Pixel coordinate grounding data
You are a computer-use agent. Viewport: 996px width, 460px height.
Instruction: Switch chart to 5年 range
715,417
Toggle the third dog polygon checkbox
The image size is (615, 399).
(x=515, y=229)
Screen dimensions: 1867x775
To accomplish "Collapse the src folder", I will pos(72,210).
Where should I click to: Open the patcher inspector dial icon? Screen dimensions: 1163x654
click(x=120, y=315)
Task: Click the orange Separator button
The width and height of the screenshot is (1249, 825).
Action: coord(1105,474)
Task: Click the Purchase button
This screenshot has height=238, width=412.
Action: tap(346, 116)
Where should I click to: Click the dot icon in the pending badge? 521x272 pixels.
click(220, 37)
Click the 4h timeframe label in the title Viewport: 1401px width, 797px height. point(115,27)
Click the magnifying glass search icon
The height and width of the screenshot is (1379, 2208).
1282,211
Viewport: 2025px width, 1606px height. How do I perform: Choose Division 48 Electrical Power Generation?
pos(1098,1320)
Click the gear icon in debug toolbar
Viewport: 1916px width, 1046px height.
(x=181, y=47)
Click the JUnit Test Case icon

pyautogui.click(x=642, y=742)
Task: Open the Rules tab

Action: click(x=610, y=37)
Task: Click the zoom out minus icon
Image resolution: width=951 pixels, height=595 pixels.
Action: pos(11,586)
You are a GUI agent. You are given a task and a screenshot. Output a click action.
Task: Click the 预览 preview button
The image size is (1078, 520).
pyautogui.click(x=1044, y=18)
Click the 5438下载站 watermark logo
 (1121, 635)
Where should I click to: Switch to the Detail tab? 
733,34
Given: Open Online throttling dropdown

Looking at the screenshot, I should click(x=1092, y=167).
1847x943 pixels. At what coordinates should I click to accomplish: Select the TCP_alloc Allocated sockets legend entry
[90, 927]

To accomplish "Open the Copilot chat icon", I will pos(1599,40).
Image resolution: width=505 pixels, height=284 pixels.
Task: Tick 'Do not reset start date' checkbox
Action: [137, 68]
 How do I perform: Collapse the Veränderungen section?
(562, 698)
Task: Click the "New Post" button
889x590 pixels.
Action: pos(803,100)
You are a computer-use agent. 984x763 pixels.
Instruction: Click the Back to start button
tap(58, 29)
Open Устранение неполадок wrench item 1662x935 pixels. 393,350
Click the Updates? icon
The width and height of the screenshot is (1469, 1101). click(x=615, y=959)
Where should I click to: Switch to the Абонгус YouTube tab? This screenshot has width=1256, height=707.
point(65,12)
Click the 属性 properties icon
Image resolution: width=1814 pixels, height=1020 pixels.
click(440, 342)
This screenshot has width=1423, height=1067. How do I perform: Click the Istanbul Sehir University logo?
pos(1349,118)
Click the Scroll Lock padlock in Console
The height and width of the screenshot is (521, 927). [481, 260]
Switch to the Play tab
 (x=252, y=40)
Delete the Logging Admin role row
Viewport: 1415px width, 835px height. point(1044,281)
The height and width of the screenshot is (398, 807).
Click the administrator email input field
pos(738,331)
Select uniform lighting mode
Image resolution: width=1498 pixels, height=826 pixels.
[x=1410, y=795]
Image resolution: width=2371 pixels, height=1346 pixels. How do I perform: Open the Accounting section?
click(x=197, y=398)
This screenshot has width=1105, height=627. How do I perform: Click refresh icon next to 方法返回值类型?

- _EXERCISE_: Transcribe, exactly and completely, all of the entries.

- _RESPONSE TO THE EXERCISE_:
You are a computer-use agent. Viewport: 996px width, 460px height.
Instruction: Switch chart to 5年 range
715,417
Toggle the third dog polygon checkbox
The image size is (615, 399).
(x=515, y=229)
Screen dimensions: 1867x775
To accomplish "Collapse the src folder", I will pos(72,210).
Where should I click to: Open the patcher inspector dial icon? Screen dimensions: 1163x654
click(x=120, y=315)
Task: Click the orange Separator button
The width and height of the screenshot is (1249, 825).
Action: coord(1105,474)
Task: Click the Purchase button
This screenshot has height=238, width=412.
Action: tap(346, 116)
Where should I click to: Click the dot icon in the pending badge? 521x272 pixels.
click(220, 37)
Click the 4h timeframe label in the title Viewport: 1401px width, 797px height. point(115,27)
Click the magnifying glass search icon
The height and width of the screenshot is (1379, 2208).
1282,211
Viewport: 2025px width, 1606px height. How do I perform: Choose Division 48 Electrical Power Generation?
pos(1098,1320)
Click the gear icon in debug toolbar
Viewport: 1916px width, 1046px height.
(x=181, y=47)
Click the JUnit Test Case icon

pyautogui.click(x=642, y=742)
Task: Open the Rules tab

Action: click(x=610, y=37)
Task: Click the zoom out minus icon
Image resolution: width=951 pixels, height=595 pixels.
Action: pos(11,586)
You are a GUI agent. You are given a task and a screenshot. Output a click action.
Task: Click the 预览 preview button
The image size is (1078, 520).
pyautogui.click(x=1044, y=18)
Click the 5438下载站 watermark logo
 (1121, 635)
Where should I click to: Switch to the Detail tab? 
733,34
Given: Open Online throttling dropdown

Looking at the screenshot, I should click(x=1092, y=167).
1847x943 pixels. At what coordinates should I click to accomplish: Select the TCP_alloc Allocated sockets legend entry
[90, 927]

To accomplish "Open the Copilot chat icon", I will pos(1599,40).
Image resolution: width=505 pixels, height=284 pixels.
Task: Tick 'Do not reset start date' checkbox
Action: [137, 68]
 How do I perform: Collapse the Veränderungen section?
(562, 698)
Task: Click the "New Post" button
889x590 pixels.
Action: pos(803,100)
You are a computer-use agent. 984x763 pixels.
Instruction: Click the Back to start button
tap(58, 29)
Open Устранение неполадок wrench item 1662x935 pixels. 393,350
Click the Updates? icon
The width and height of the screenshot is (1469, 1101). click(x=615, y=959)
Where should I click to: Switch to the Абонгус YouTube tab? This screenshot has width=1256, height=707.
point(65,12)
Click the 属性 properties icon
Image resolution: width=1814 pixels, height=1020 pixels.
click(440, 342)
This screenshot has width=1423, height=1067. How do I perform: Click the Istanbul Sehir University logo?
pos(1349,118)
Click the Scroll Lock padlock in Console
The height and width of the screenshot is (521, 927). [481, 260]
Switch to the Play tab
 (x=252, y=40)
Delete the Logging Admin role row
Viewport: 1415px width, 835px height. point(1044,281)
The height and width of the screenshot is (398, 807).
Click the administrator email input field
pos(738,331)
Select uniform lighting mode
Image resolution: width=1498 pixels, height=826 pixels.
[x=1410, y=795]
Image resolution: width=2371 pixels, height=1346 pixels. How do I perform: Open the Accounting section?
click(x=197, y=398)
This screenshot has width=1105, height=627. How do I perform: Click refresh icon next to 方法返回值类型?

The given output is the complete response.